Die Welt der Waren und Geschäfte übt heute mehr denn je eine Faszination aus, der sich kaum einer entziehen kann oder will. In der modernen Konsumgesellschaft unterstreicht der Besitz bestimmter Güter unseren sozialen Status und vermittelt, zumindest vorübergehend, Lebensfreude. Gleichzeitig hat der private Konsum einen enormen Anteil an der Wirtschaftsleistung eines Landes. Städte waren die ersten Orte, an denen dieser gesellschaftliche Wandel greifbar wurde. Am Beispiel Luxemburgs geht die Ausstellung der Frage nach, wie sich die Stadt zunehmend zu einem Ort des Einkaufens bzw. "Shoppings" entwickeln konnte.
Vor rund 200 Jahren wurde vor allem das eingekauft, was einem reellen Bedarf entsprach. Die Erzeuger, in Zünften organisiert, verkauften ihre Ware zumeist direkt an den Verbraucher. Erst in der zweiten Hälfte des 19. Jahrhunderts, parallel zur Entwicklung der industriellen (Über-)Produktion und zum Bevölkerungswachstum, diversifizierte sich der Handel, und in den Städten entstanden spezialisierte Geschäfte. So auch in Luxemburg, wo vor allem nach der Entfestigung der Stadt ab 1867 und dann während der Belle Époque größere Warenhäuser aufkamen, wie sie als wahre "Konsumtempel" bereits in den europäischen Metropolen existierten.

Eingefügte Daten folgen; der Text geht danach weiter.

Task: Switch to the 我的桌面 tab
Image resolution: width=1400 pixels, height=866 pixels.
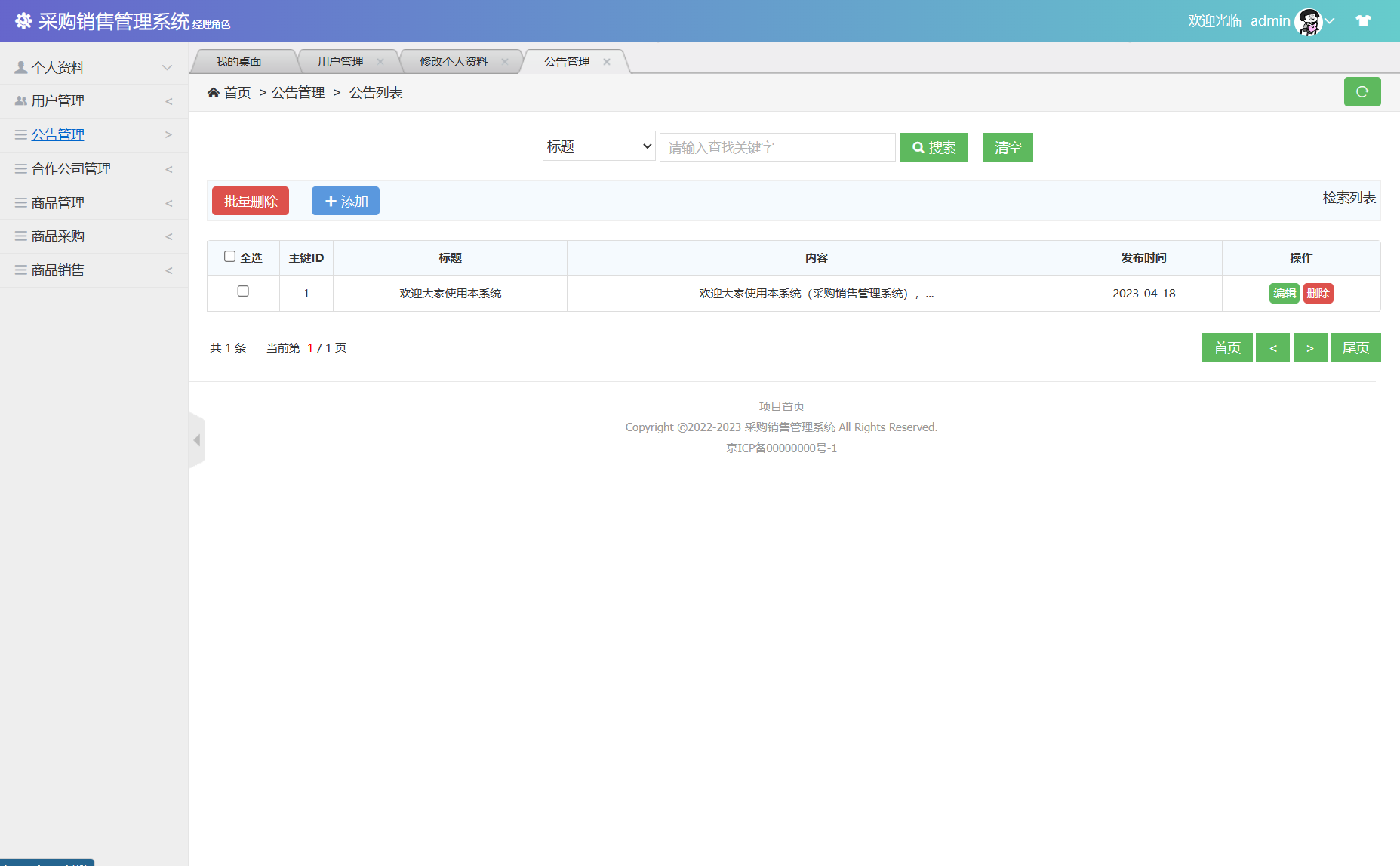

Die Ausstellung zeigt, wie sich der Einzelhandel seit dieser Umbruchszeit weiterentwickelt hat. In Luxemburg, aber auch andernorts, findet man heute nur noch wenige Traditionsgeschäfte, die aus der Frühzeit stammen. Die Weltwirtschaftskrise der 1920er und 30er Jahre stellte die erblühende städtische Geschäftswelt vor erste Herausforderungen, worauf man mit der Schaffung der bis heute beliebten 'Braderie' reagierte. Der wirtschaftliche Aufschwung der 1950er und 60er Jahre und der damit einhergehende gesteigerte Konsum brachten neue Formen des Verkaufs mit sich wie Selbstbedienungsläden und Supermärkte. Die zunehmende Motorisierung der Bevölkerung ließ seit den 1970er Jahren riesige Einkaufszentren in der Peripherie der Stadt entstehen. Heute verlagern sich immer größere Anteile am Handel ins Internet (e-commerce), worauf der Einzelhandel mit der Verstärkung des Erlebnischarakters beim Einkaufen durch Investitionen in Shop-Design und Service reagiert.

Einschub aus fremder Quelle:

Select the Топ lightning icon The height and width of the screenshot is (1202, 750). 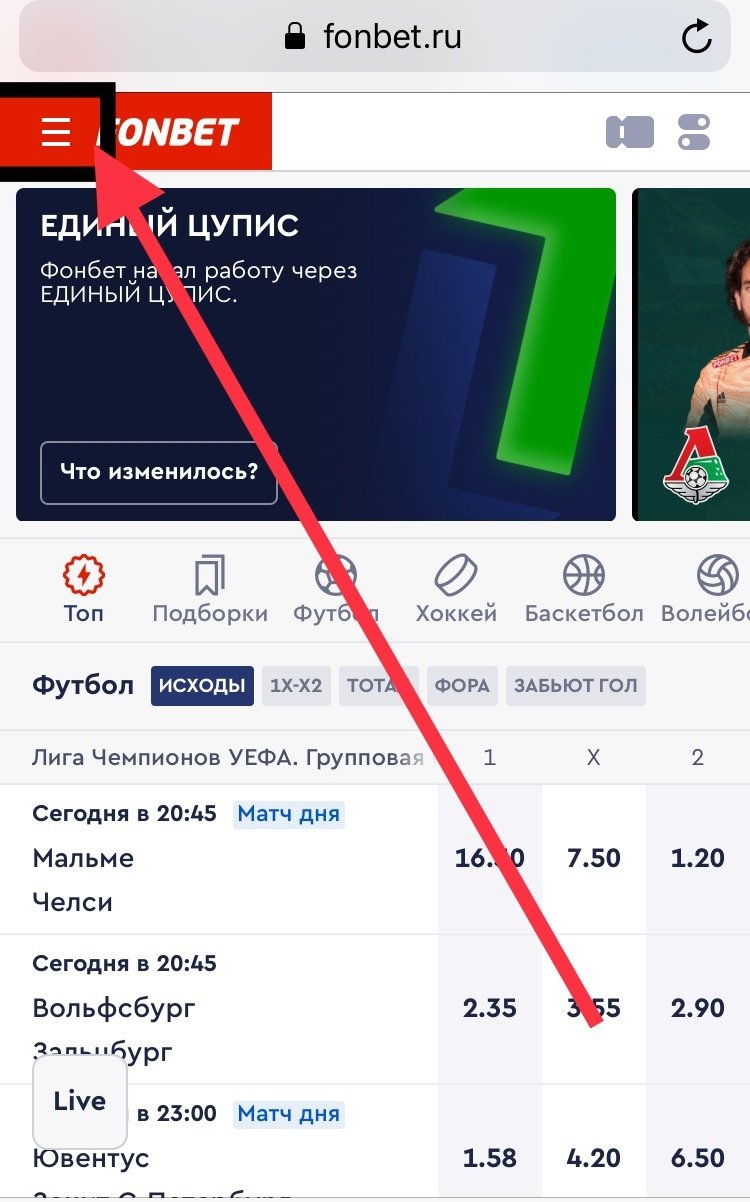pyautogui.click(x=84, y=577)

Antike Vitrinen, Tresen, Registrierkassen, Verpackungen, Hutschachteln, Tüten, Werbeplakate und Schaufensterpuppen sowie historische Kinderkaufläden, sämtlich in der Ausstellung zu finden, verströmen den Charme einer "guten alten Zeit" und wecken vielfältige Erinnerungen. Doch werden dabei auch die dunkleren Momente der Geschichte nicht vergessen, wie die "Arisierung", d.h. brutale Enteignung der jüdischen Geschäfte während der deutschen Besatzung im Zweiten Weltkrieg. Die Schau bietet des weiteren Einblick in heute skurril anmutende Momente aus der frühen Konsumwelt wie der Identifikation des Ladendiebstahls als typisch weibliche "Krankheit".
Der Besucher entdeckt zudem, wie die foto- und cinematographische Kunst sich des Konsumthemas, zumeist kritisch, angenommen hat - von den Surrealisten der 1920er Jahre bis zu den Lebenswelten moderner Shop addicts.